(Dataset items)
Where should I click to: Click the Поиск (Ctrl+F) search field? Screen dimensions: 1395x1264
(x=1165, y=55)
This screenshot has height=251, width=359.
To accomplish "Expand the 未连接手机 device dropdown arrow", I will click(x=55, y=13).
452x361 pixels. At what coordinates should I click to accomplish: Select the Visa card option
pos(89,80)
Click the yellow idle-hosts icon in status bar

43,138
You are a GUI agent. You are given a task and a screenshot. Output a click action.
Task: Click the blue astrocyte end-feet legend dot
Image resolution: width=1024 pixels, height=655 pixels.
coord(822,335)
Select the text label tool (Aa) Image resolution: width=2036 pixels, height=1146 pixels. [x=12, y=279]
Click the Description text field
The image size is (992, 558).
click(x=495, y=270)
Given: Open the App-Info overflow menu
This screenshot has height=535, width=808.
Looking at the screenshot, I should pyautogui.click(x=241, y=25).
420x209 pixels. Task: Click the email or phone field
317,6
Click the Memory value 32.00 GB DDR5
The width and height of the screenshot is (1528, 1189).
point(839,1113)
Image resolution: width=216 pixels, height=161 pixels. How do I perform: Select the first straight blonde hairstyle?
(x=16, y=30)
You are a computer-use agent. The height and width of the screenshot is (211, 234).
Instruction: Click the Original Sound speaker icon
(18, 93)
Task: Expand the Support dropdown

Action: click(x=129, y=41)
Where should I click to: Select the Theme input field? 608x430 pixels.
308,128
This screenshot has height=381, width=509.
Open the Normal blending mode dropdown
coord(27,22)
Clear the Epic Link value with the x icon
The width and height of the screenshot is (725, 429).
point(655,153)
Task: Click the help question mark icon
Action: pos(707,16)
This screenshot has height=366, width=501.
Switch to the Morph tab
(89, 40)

INSTRUCTIONS FOR THE TASK: Convert every line of the records above into a JSON list of strings, with one string per line. Leave out the blank lines.

PROBLEM SOLUTION:
[
  "Where should I click to: Click the Поиск (Ctrl+F) search field? Screen dimensions: 1395x1264",
  "(x=1165, y=55)",
  "This screenshot has height=251, width=359.",
  "To accomplish \"Expand the 未连接手机 device dropdown arrow\", I will click(x=55, y=13).",
  "452x361 pixels. At what coordinates should I click to accomplish: Select the Visa card option",
  "pos(89,80)",
  "Click the yellow idle-hosts icon in status bar",
  "43,138",
  "You are a GUI agent. You are given a task and a screenshot. Output a click action.",
  "Task: Click the blue astrocyte end-feet legend dot",
  "Image resolution: width=1024 pixels, height=655 pixels.",
  "coord(822,335)",
  "Select the text label tool (Aa) Image resolution: width=2036 pixels, height=1146 pixels. [x=12, y=279]",
  "Click the Description text field",
  "The image size is (992, 558).",
  "click(x=495, y=270)",
  "Given: Open the App-Info overflow menu",
  "This screenshot has height=535, width=808.",
  "Looking at the screenshot, I should pyautogui.click(x=241, y=25).",
  "420x209 pixels. Task: Click the email or phone field",
  "317,6",
  "Click the Memory value 32.00 GB DDR5",
  "The width and height of the screenshot is (1528, 1189).",
  "point(839,1113)",
  "Image resolution: width=216 pixels, height=161 pixels. How do I perform: Select the first straight blonde hairstyle?",
  "(x=16, y=30)",
  "You are a computer-use agent. The height and width of the screenshot is (211, 234).",
  "Instruction: Click the Original Sound speaker icon",
  "(18, 93)",
  "Task: Expand the Support dropdown",
  "Action: click(x=129, y=41)",
  "Where should I click to: Select the Theme input field? 608x430 pixels.",
  "308,128",
  "This screenshot has height=381, width=509.",
  "Open the Normal blending mode dropdown",
  "coord(27,22)",
  "Clear the Epic Link value with the x icon",
  "The width and height of the screenshot is (725, 429).",
  "point(655,153)",
  "Task: Click the help question mark icon",
  "Action: pos(707,16)",
  "This screenshot has height=366, width=501.",
  "Switch to the Morph tab",
  "(89, 40)"
]